JAKARTA - Ekonom Universitas Brawijaya Wildan Syafitri mengatakan, industri pengolahan (manufaktur) Indonesia masih menjadi yang terkuat di kawasan Asia Tenggara (ASEAN), mengingat total nilai tambah manufaktur (manufacturing value added/MVA) RI mencapai 255 miliar dolar AS.

"Pencapaian sektor industri manufaktur Indonesia patut diapresiasi karena ini adalah pencapaian yang positif mengingat dalam situasi krisis justru Indonesia dapat meningkatkan efisiensi industri manufaktur,” kata dia dilansir ANTARA, Kamis, 25 Juli.

Dia menjelaskan, dalam lima tahun terakhir data MVA Indonesia yang dirilis Bank Dunia menunjukkan peningkatan yang signifikan.

Dalam data terakhir yang dirilis, angka nilai tambah manufaktur Indonesia jauh di atas negara anggota ASEAN lainnya, seperti Thailand dan Vietnam yang nilai MVA hanya setengah dari Indonesia, yakni masing-masing 128 miliar dolar AS, serta 102 miliar dolar AS.

Sementara dari sisi kontribusi terhadap Produk Domestik Bruto (PDB), sektor industri pengolahan nonmigas pada triwulan I 2024 menjadi penyumbang terbesar, yaitu 17,47 persen dengan pertumbuhannya sebesar 4,64 persen.

Di sisi ekspor, nilai pengiriman produk industri pengolahan nonmigas pada semester I tahun 2024 mencapai 91,65 miliar dolar AS atau setara 73,27 persen dari total ekspor nasional, dengan penyerapan tenaga kerja sebanyak 18,82 juta orang.

"Tren positif ini dapat kita maknai sebagai peningkatan efisiensi industri.
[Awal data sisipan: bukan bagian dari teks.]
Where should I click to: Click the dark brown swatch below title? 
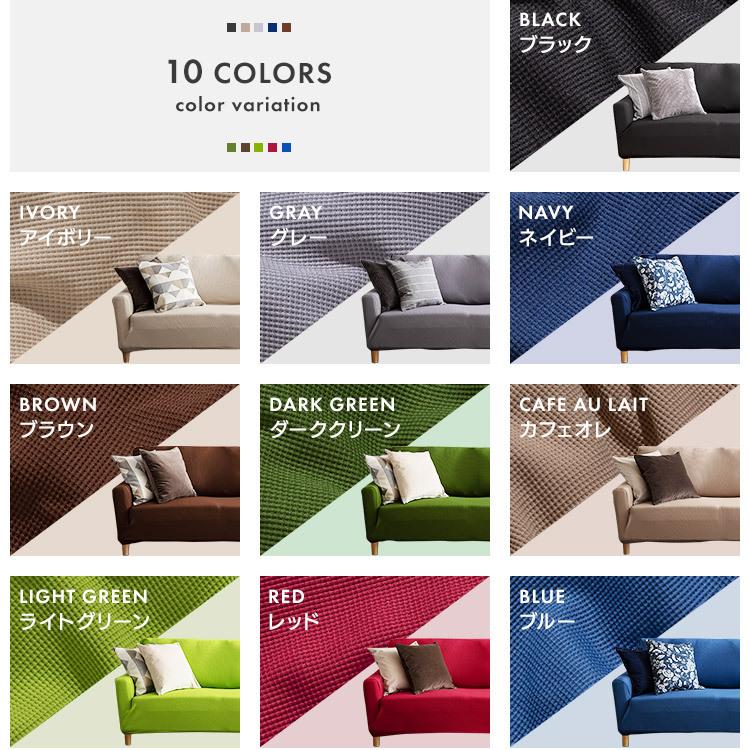[x=245, y=147]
Kondisi ini juga cerminan dari kekuatan industri dalam memberikan kontribusi pada perekonomian Indonesia merupakan cerminan dan gambaran dari sejauh mana kekuatan industri dalam perekonomian nasional,” katanya.

Dia mengatakan, performa tersebut didorong karena Indonesia bisa memanfaatkan krisis rantai pasok (supply chain) akibat perang Rusia-Ukraina, peran dari pembangunan infrastruktur, investasi, serta peningkatan kemampuan sumber daya manusia (SDM).
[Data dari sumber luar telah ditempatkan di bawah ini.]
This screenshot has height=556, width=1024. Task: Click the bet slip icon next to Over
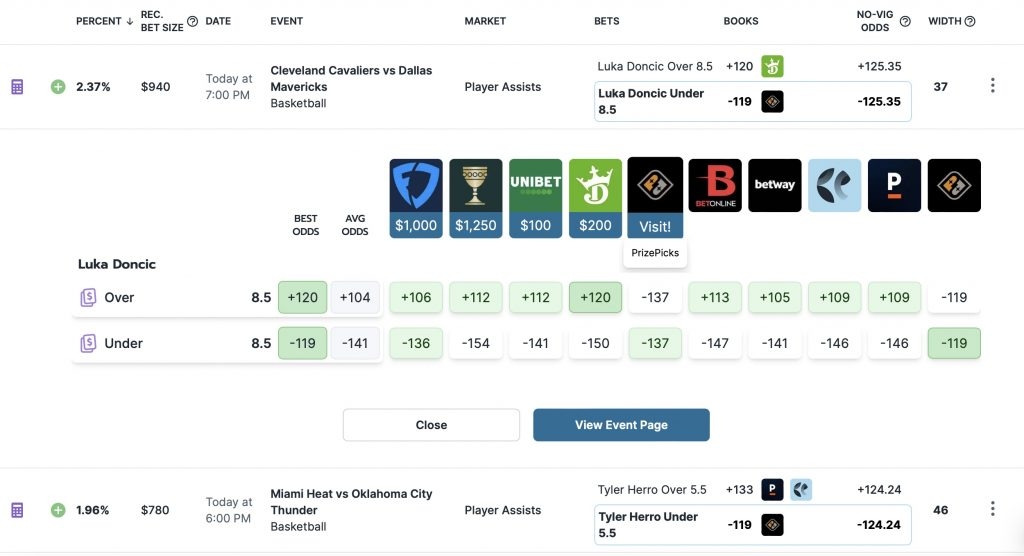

Dirinya secara khusus memberikan perhatian mengenai respons Indonesia dalam menghadapi kondisi impor barang-barang murah yang menyerbu ke pasar domestik.

"Jika kondisi ini berlangsung terus maka lambat laun akan mematikan industri dalam negeri. Industri dalam negeri perlu lebih baik beradaptasi dengan tren permintaan pasar dan regulasi pemerintah perlu menjaga industri dalam negeri dari serangan impor ini,” katanya.

Sebelumnya, Menteri Perindustrian (Menperin) Agus Gumiwang Kartasasmita mengatakan nilai tambah manufaktur terhadap perekonomian (Manufacturing Value Added/MVA) Indonesia mencapai 255 miliar dolar Amerika Serikat (AS) yang menjadikan nilai manufaktur RI naik ke posisi 12 secara global.